» **Your task**
According to the guide on structuring skills, why do golden rules go in SKILL.md instead of in a reference file?

» **Source extract**
•••

Brief (1-2 sentence) purpose statement explaining what this file covers and when to read it.

## Section 1
[Content]

## Section 2
[Content]
The opening purpose statement matters — Claude may read just the first few lines to decide whether to continue into the file. Files over 100 lines should include a table of contents at the top. Size limit: 500 lines per file. If a file approaches this limit, split it into two focused files.

Progressive disclosure

Skills are designed to load only the context needed at each phase:
PhaseWhat Claude loadsToken cost
Startupname + description from every installed skill~100 tokens per skill
TriggerFull SKILL.md bodyThe full file
As-neededIndividual reference files, one at a timeOnly when read
This means expensive content — full code templates, long examples, complete API references — lives in reference files and never loads unless the task actually needs it. A skill with 5 reference files of 300 lines each costs nothing extra if only 2 of those files are relevant to the user’s request. The one-line summary next to each reference file in the index is what enables selective loading. Claude reads the summary and decides whether the file is relevant before fetching it.

Golden rules

Golden rules are hard mechanical rules specific to a skill’s domain. They appear in SKILL.md so they’re visible on every invocation — not buried in a reference file that might not be read. Properties of effective golden rules:
  • Imperative voice: “Never”, “Always”, “Must”, “Do not” — not “Consider”, “Try to”, “Prefer”
  • Mechanical: an agent can follow the rule without exercising judgment
  • Domain-specific: each rule prevents a failure mode identified during the design phase
  • Count: 3–8 rules per skill — fewer means insufficient guardrails, more means the skill is overspecified
Golden rules are derived from failure modes. For each failure mode identified during design, write a rule that prevents it:
Failure modeGolden rule
Agent puts all content in SKILL.mdSKILL.md is a map. If you’re writing a code block in SKILL.md, it belongs in a reference file.”
Agent writes vague descriptions”Description is discovery. If the description doesn’t contain the keywords a user would say, the skill won’t trigger.”
Agent skips testing”Every skill must have at least one feedback loop: do → check → fix.”
Output differs between runs”Replace every adjective with a specification.”

•••

Records from a data source
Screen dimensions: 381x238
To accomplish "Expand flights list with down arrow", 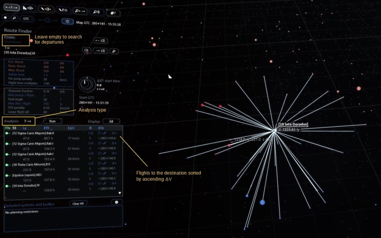I will coord(120,193).
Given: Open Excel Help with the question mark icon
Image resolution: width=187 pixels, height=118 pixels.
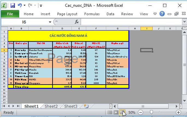Looking at the screenshot, I should (162, 14).
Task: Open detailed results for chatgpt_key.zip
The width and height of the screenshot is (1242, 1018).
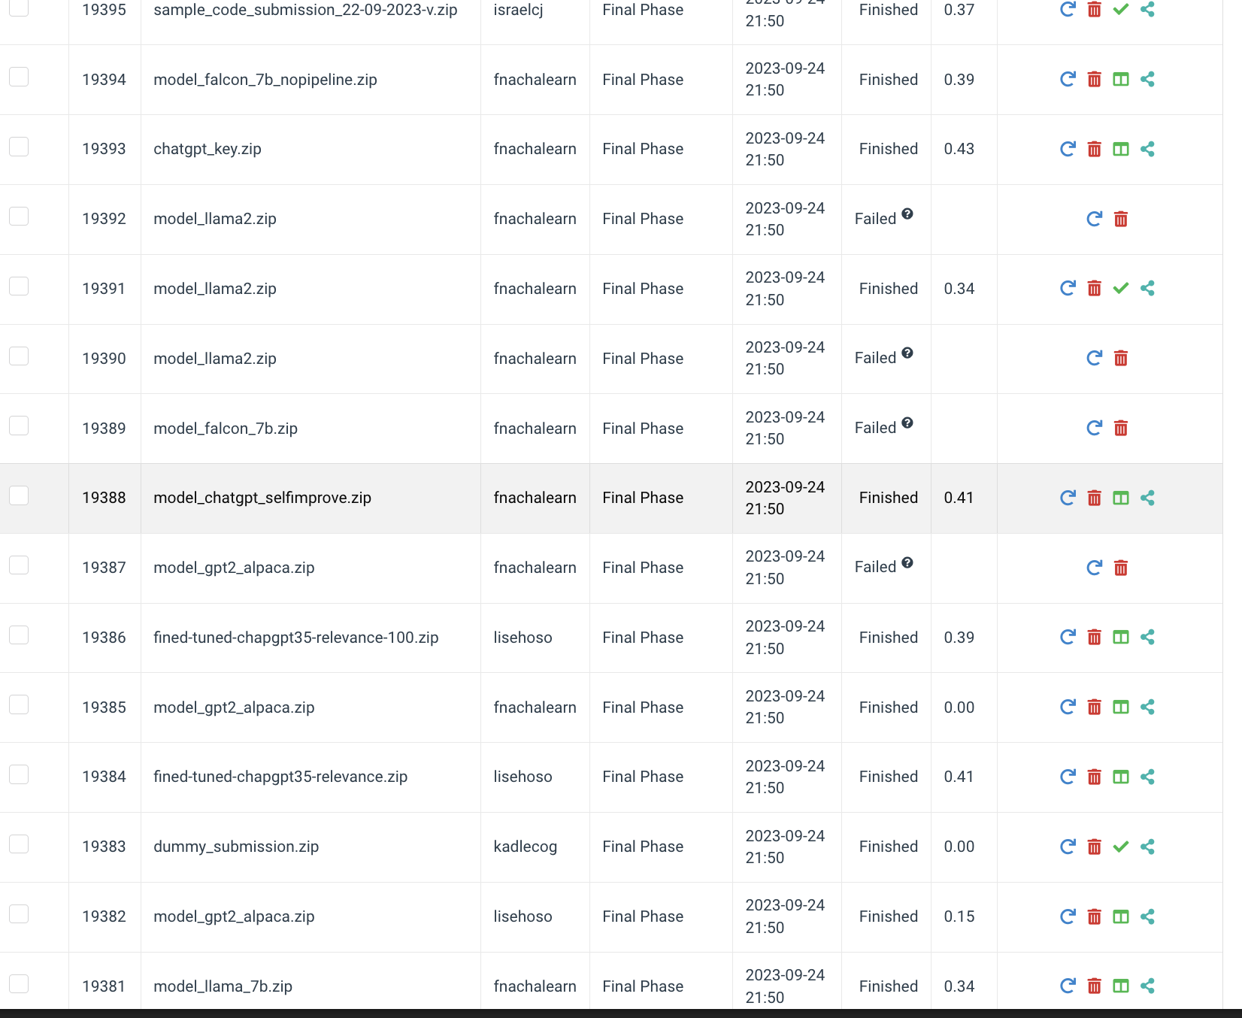Action: [x=1121, y=149]
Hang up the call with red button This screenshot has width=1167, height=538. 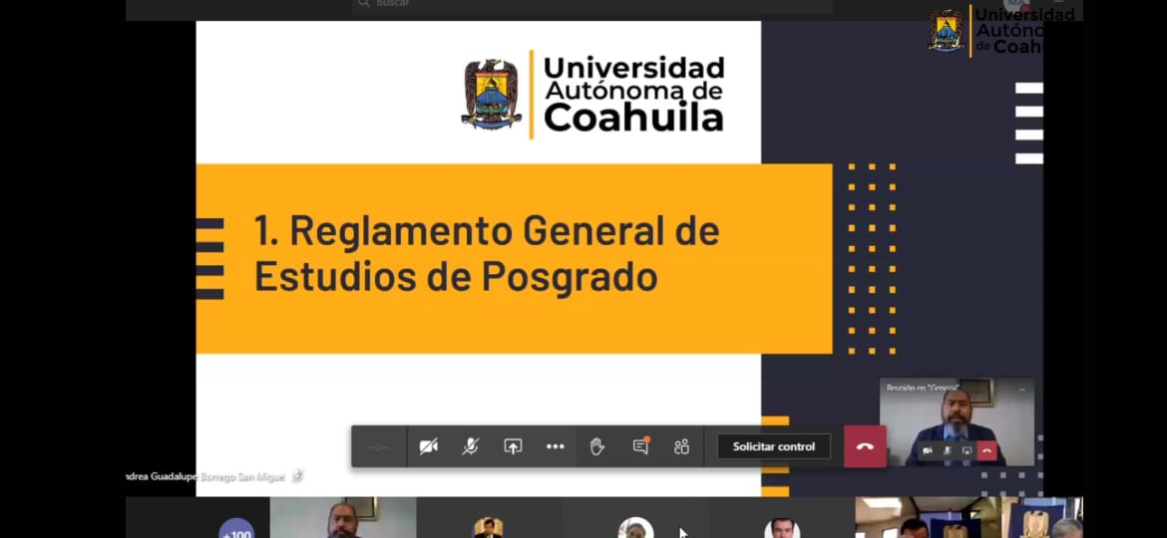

•••

» **Solution to this problem**
Golden rules go in SKILL.md so they are visible on every invocation. In a reference file they might never be read.